- _Work to be completed_: Rewrite the stretch from the start of the material through the line containing "point(1185,13)", replacing "bottom panel" with "side panel" and leaving everything else unchanged.

- _Data provided_:
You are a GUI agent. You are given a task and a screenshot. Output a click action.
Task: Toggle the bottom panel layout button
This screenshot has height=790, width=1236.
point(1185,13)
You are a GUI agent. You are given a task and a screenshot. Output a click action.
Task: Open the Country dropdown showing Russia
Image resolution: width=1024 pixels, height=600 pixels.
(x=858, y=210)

- _Final result_:
You are a GUI agent. You are given a task and a screenshot. Output a click action.
Task: Toggle the side panel layout button
This screenshot has height=790, width=1236.
point(1185,13)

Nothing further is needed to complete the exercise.